▶ _EXTRACTED DATA_:

----------------

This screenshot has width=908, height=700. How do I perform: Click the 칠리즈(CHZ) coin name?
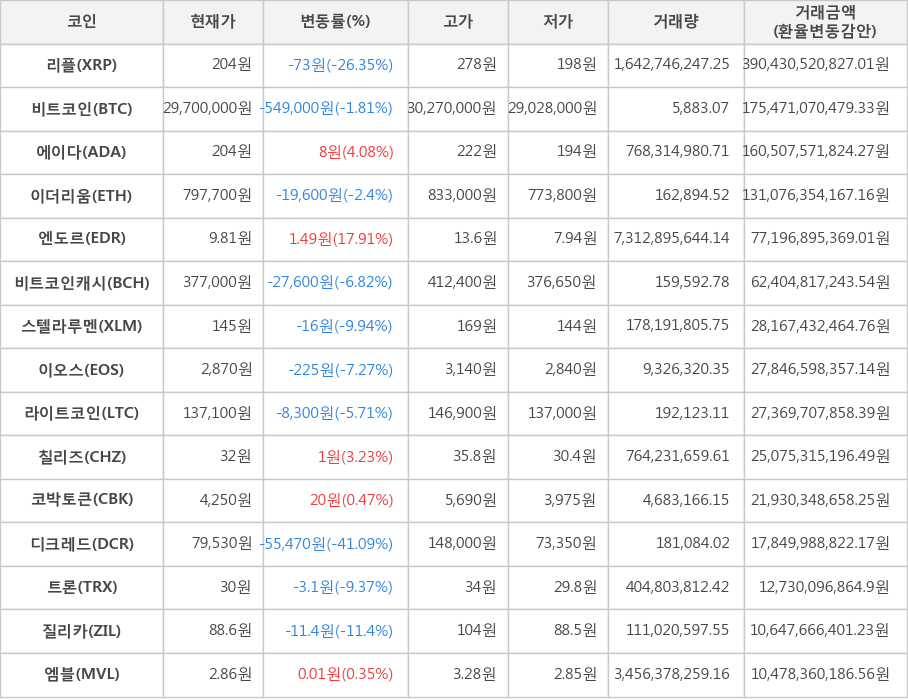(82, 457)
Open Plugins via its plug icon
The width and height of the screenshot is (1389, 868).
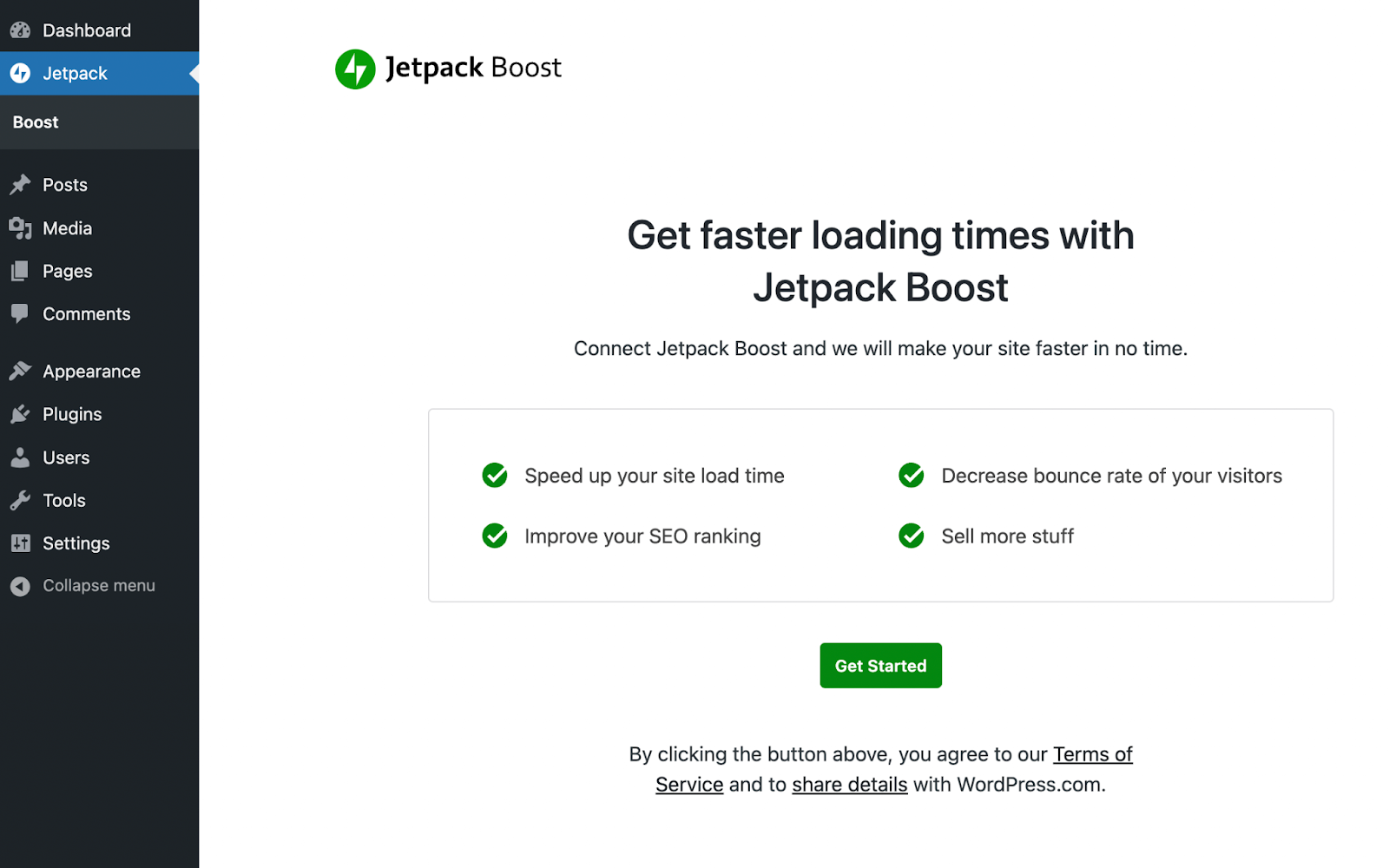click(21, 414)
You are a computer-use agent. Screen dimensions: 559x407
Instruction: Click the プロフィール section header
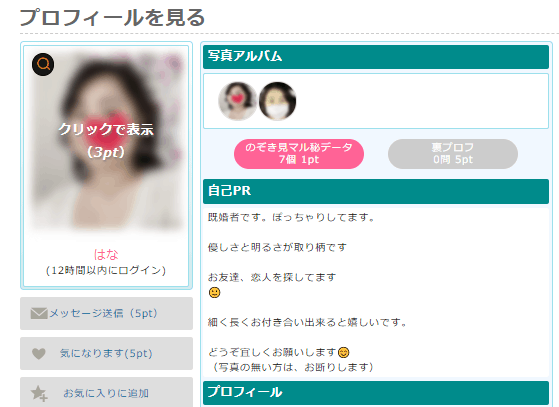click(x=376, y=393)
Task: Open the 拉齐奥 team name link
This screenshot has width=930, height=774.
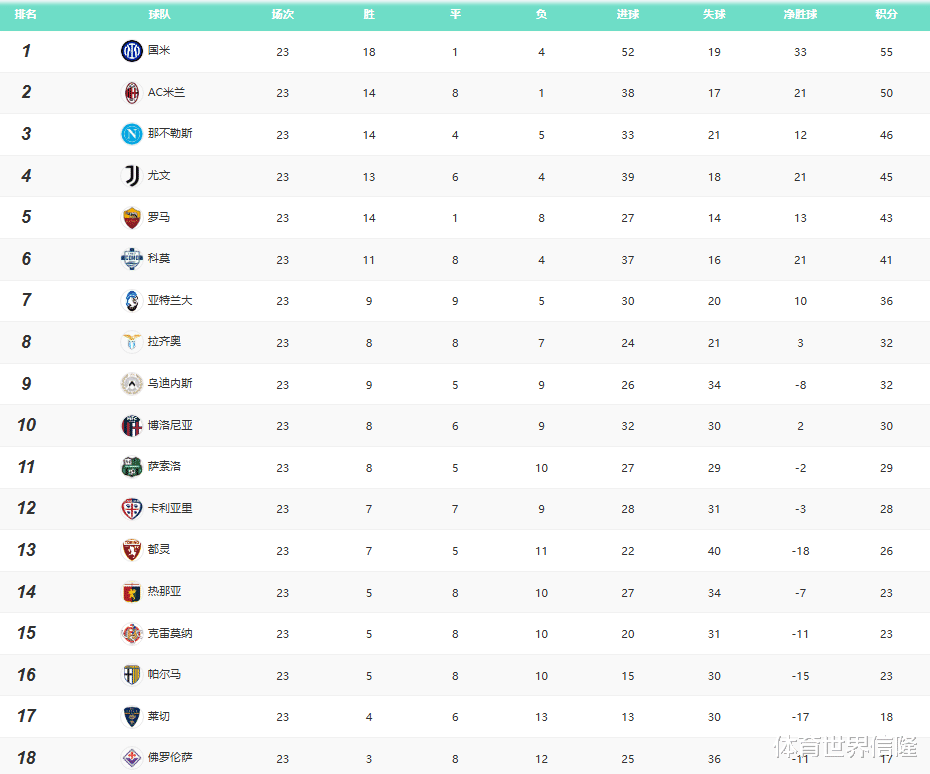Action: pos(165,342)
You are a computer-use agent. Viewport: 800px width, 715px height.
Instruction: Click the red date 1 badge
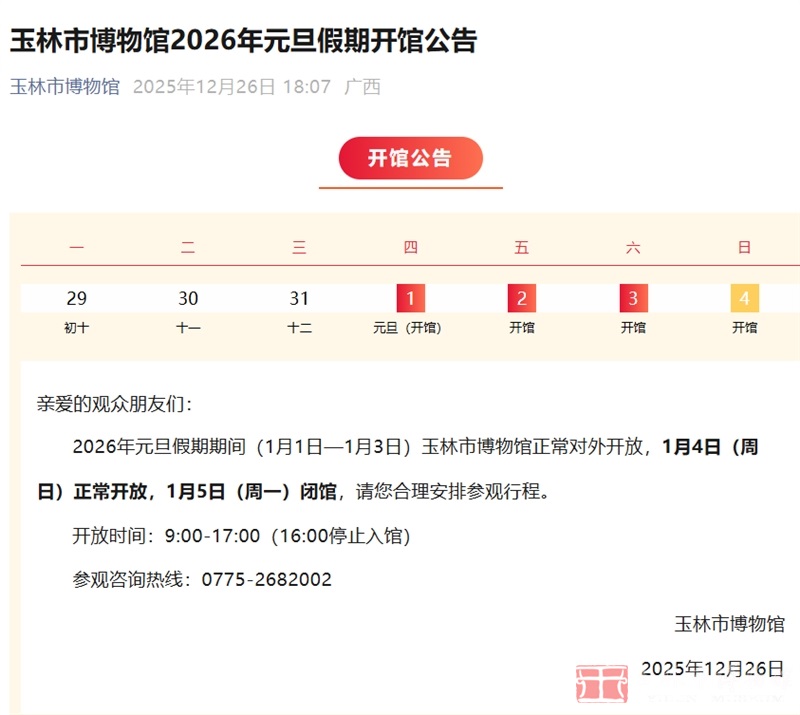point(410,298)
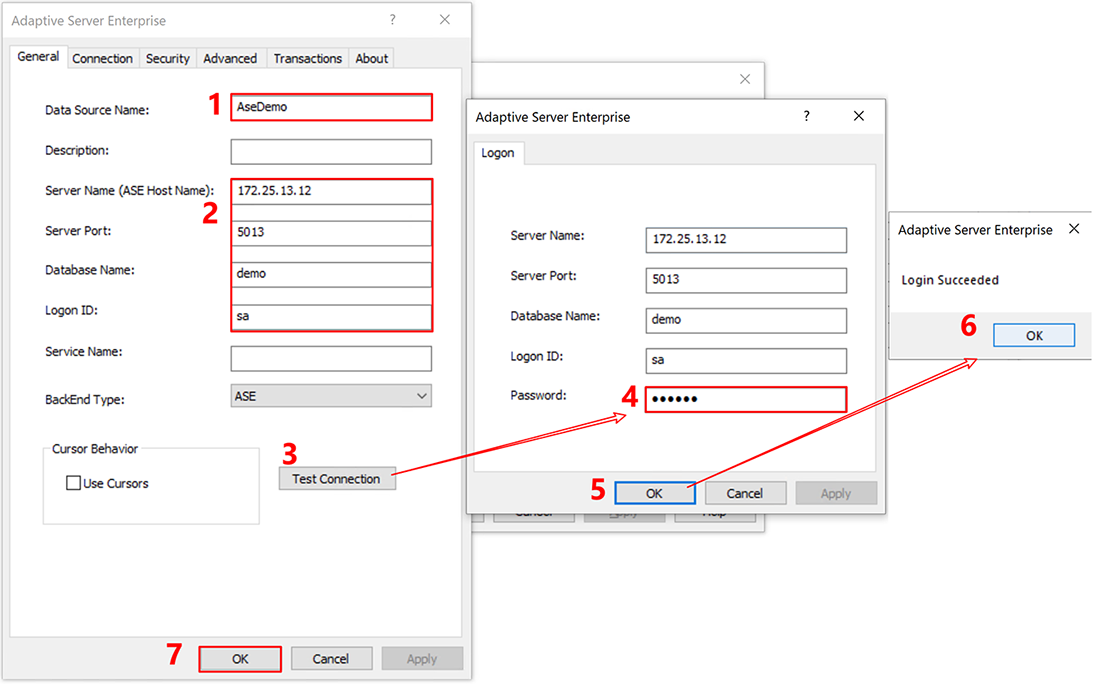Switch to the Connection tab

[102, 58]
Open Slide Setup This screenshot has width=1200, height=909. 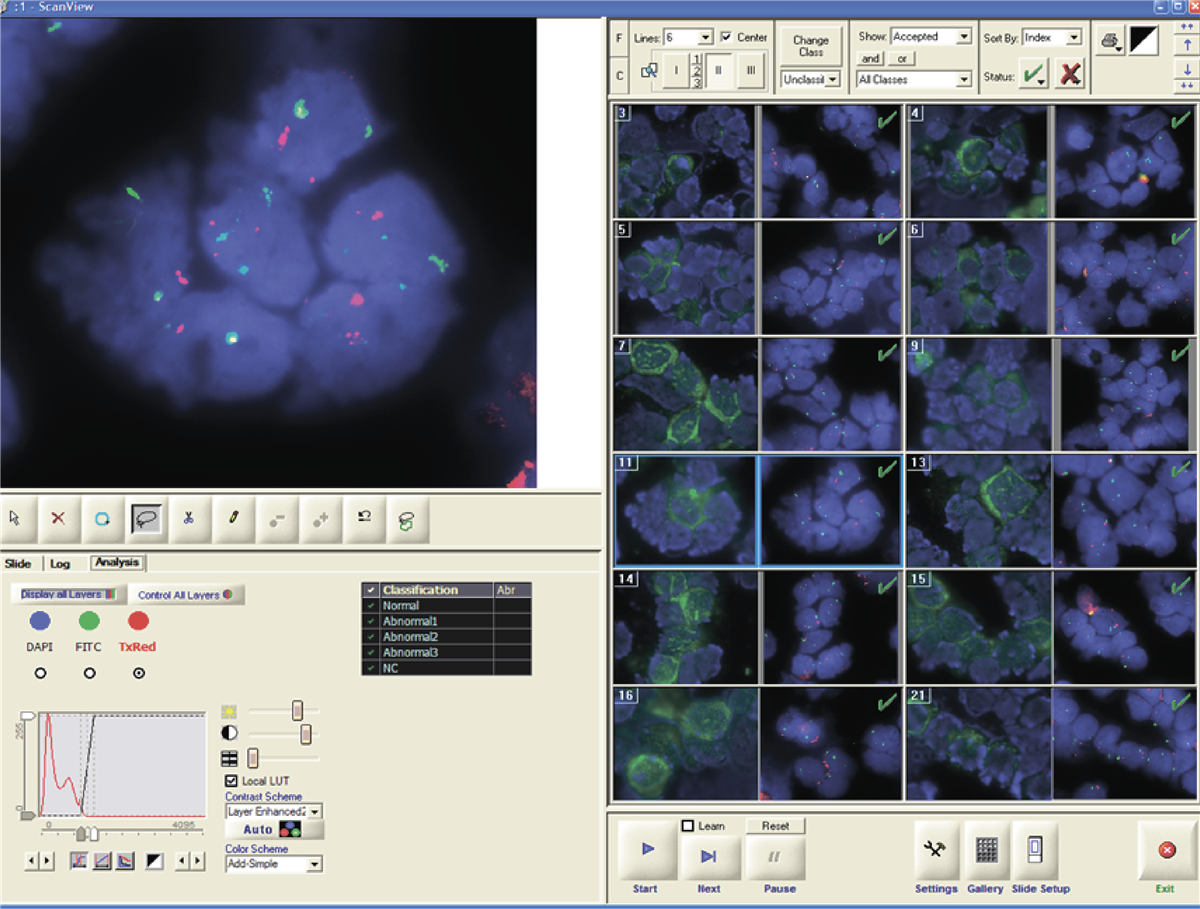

----------------

▶ _ACTION ITEM_: Output the data above without changes, apart from leaving out the pictures.

▶ _SOLVED PROBLEM_:
This screenshot has width=908, height=700. How do I perform: Click the 칠리즈(CHZ) coin name?
(82, 457)
Open Plugins via its plug icon
The width and height of the screenshot is (1389, 868).
click(21, 414)
You are a computer-use agent. Screen dimensions: 559x407
Instruction: Click the プロフィール section header
click(x=376, y=393)
Task: Open the 拉齐奥 team name link
This screenshot has width=930, height=774.
Action: pos(165,342)
You are a computer-use agent. Viewport: 800px width, 715px height.
Instruction: Click the red date 1 badge
point(410,298)
Switch to the Connection tab

[102, 58]
Open Slide Setup This screenshot has width=1200, height=909. 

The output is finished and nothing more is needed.